● **Les consignes**
**1.** Répondez à ces questions sur le texte sur MGMT :
(a) Combien de fois « Congratulations » a-t-il été écouté depuis le départ de Roissy CDG ?
(b) Pour le compte de quel magazine faut-il rencontrer le duo ?
(c) Quel titre des 9 nouveaux remporte la paire de palmes ?
**2.** Reprenez le texte sur MGMT après sa dernière phrase et poursuivez-le.

● **Extrait de page**
-- -- --

MGMT B/W ALISTER
4am. Mon bilan carbone new-yorkais est dégueulasse. Les chiffres parlent d'eux-mêmes :1 cigarette fumée = 6 étages de l'hôtel à descendre et à monter en ascenseur (profond bas à l‘intérieur, j’ai un cœur de légaliste) = 12 étages x le nombre de cigarettes fumées, soit 1/heure = 17 arbres de la forêt amazonienne + 1 écoute de "Congratulations" dernier album de MGMT toutes les 44 minutes (durée légale), et ce 127 fois depuis le départ de Roissy CDG = 22 espèces vivantes de la même forêt décimées.
5am. « Congratulations » est pourtant assez « earthfriendly » : pochette Cohn Bendito-compatible (ode cartoonée au surf), contenu moins électronique que son prédécesseur (pas de synthés qui font « bzz » dans la couche d‘ozone), effort de recyclage salutaire (toute la pop psyché californienne circa 67-68, mais avec la Midas Touch)… De bons français ces MGMT.
6 am. Insomnie. Jetlag. Blabla. Je dois rencontrer le duo pour le compte du « Magazine du Cerveau ». Les questions sont là. Le Whopper inachevé ici. CNN derrière. Le CD numéroté devant (impossible de vous le copier sinon je finis en survêt orange à Guantanamo). Des 9 nouveaux titres, « I found a whistle » remporte la paire de palmes, hybride entre « Rock’n’roll suicide » et « When i saw you » des Ronettes (c‘est en do les filles vous pouvez y aller…). Porte bien son nom d‘ailleurs, vu le défi au sifflet que constitue l‘œuvre. Insifflable, tellement les idées fusent… Mais insifflable aussi, parce qu’on a pas du tout envie de balancer des tomates. Même issues de l‘agriculture bio.
8am. Heureux qu’ils n’aient pas mis 7 ans à l’enregistrer. Heureux qu’ils aient choisi le contre-pied, seule véritable arme de destruction massive en ces temps de formats. Mais 127 écoutes, les mecs. QUAND MEME.
9am. Promenade. Le spectacle est grandiose. A chaque coin de block on lit « Déclin de la civilisation occidentale » : sur les déambulateurs, sur les promeneurs de chien, sur les moignons des vétérans, sur les visages des joggeuses lipposucées, sur les poitrines des obèses lipposuçables. La cour des miracles. Mes bottes de kazachok me disent de rentrer.
10am. C’est l’hôtel où a été tourné « Crime mystérieux des muqueuses à Manhattan » semble t-il. La ville qui ne dort jamais. Sans clim’. Penser à leur poser ce rapport à la complexité (le single « Flash Delirium« ferait passer « Bohemian Rhapsody« pour « Johnny B.Goode »). Ce Guinness Book du boneto rythmique et harmonique. Cette phobie de la répétition. De la mnémotechnique… Pas très yankee ? Si. Love, Zappa, Rundgren, Sparks, Tubes, Frank Black, Of Montreal… Cette lignée là. « Oracular » était le « Remain in Light » de son époque : la tête et les jambes. Mais là c’est autre chose… « Da Capo » ? Le bulbe et les doigts ?

-- -- --

● **Données fournies**

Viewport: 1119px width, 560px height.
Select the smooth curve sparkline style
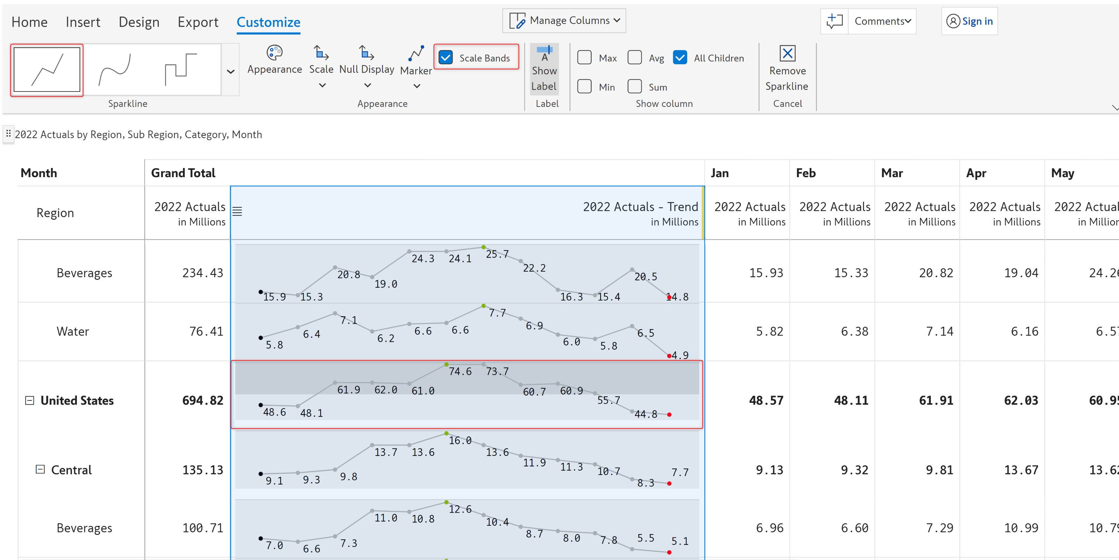tap(115, 70)
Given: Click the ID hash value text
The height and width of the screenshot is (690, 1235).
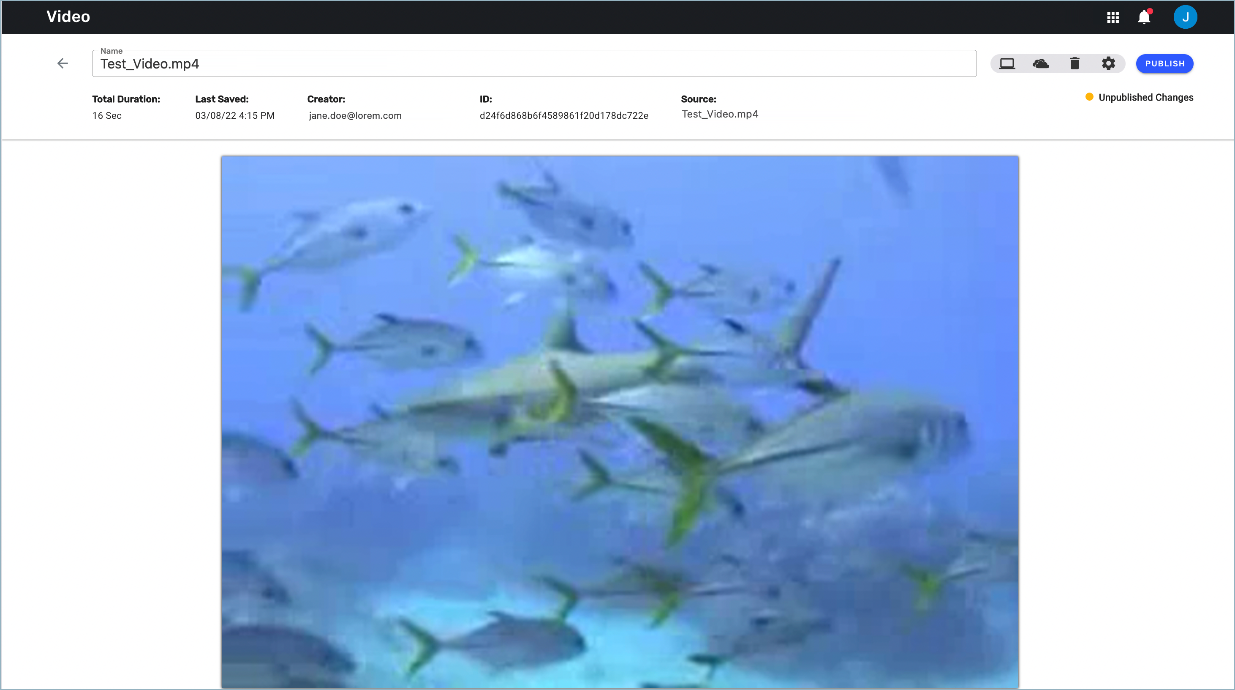Looking at the screenshot, I should pyautogui.click(x=564, y=115).
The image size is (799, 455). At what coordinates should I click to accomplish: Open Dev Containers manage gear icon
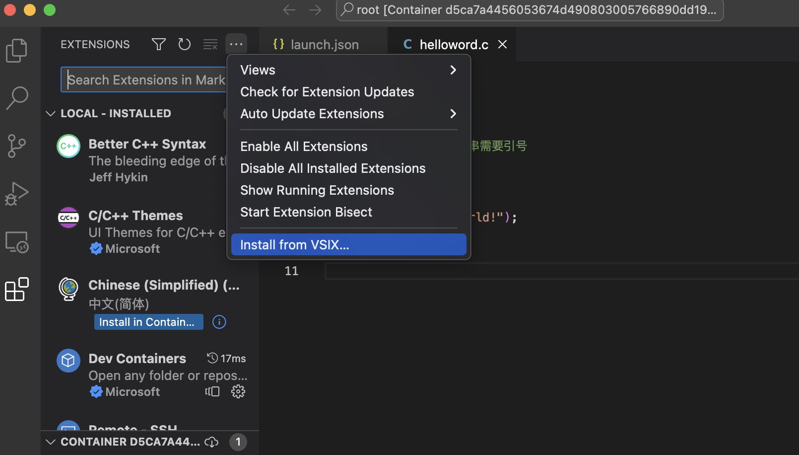(x=238, y=391)
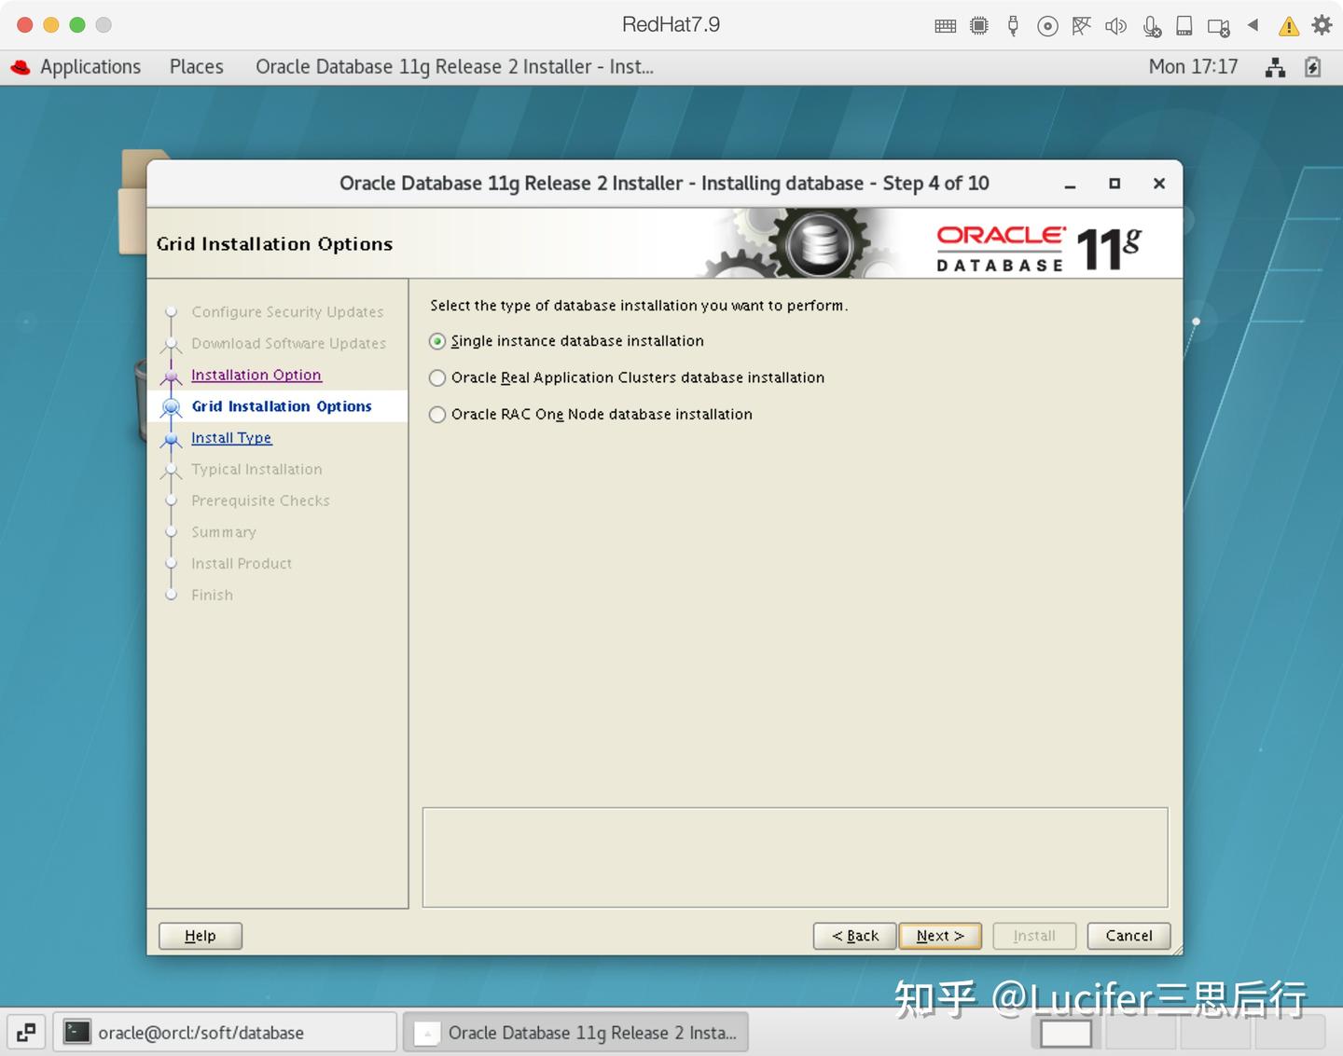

-- -- --

● **Réponses aux consignes**
**1.**
(a) 127 fois.
(b) Pour le « Magazine du Cerveau ».
(c) « I found a whistle ».

**2.**
12am. Formula Studios, 450 W, 15th Street. Shooting des hôtes. Je me rends compte que je ne les connais pas physiquement. 360°. Il n’y a certainement pas ici les deux Vendra Benhardt peinturlurés d’ »Oracular »… Ai dû me tromper de pièce.
13am : Non c’était bien là. « The Handshake ». Anglais cassé. A ma droite, Andrew VanWyngarden. Blond. Sourire jaggerien irrésistible. Passive/Seductive. Pensée lunatique mais brillante. A ma gauche, Ben Goldwasser. Brun. Lunettes. Regard perçant. Voix AK-47. Pensée rationnelle mais inspirée. Les deux font un beau QI. Awkwardité savante. Aucune trace de LSD dans les urines (cf « Siberian Breaks » magistrale pièce de résistance de l’album, 12 minutes bien trop maîtrisées pour être sous influence). Je pense à un Steely Dan version 2.0. Le côté monstre à deux têtes. Les compos kabbales.
2pm : Ne deviendront sans doute pas des indies qui s’automatisent pour le peuple. Pas de la chair à festival. Trop PC. Pas assez Mac. « Contre toute attente » (Phil Collins, février 1984). Leur réponse interdite à ma question sur leur rencontre avec Brian Eno est à elle seule la preuve qu’on a pas affaire à des moutons. Bâcher Brian Eno en 2010 ? Et si c’était ça « Etre rock’n’roll » comme dirait « Best » ?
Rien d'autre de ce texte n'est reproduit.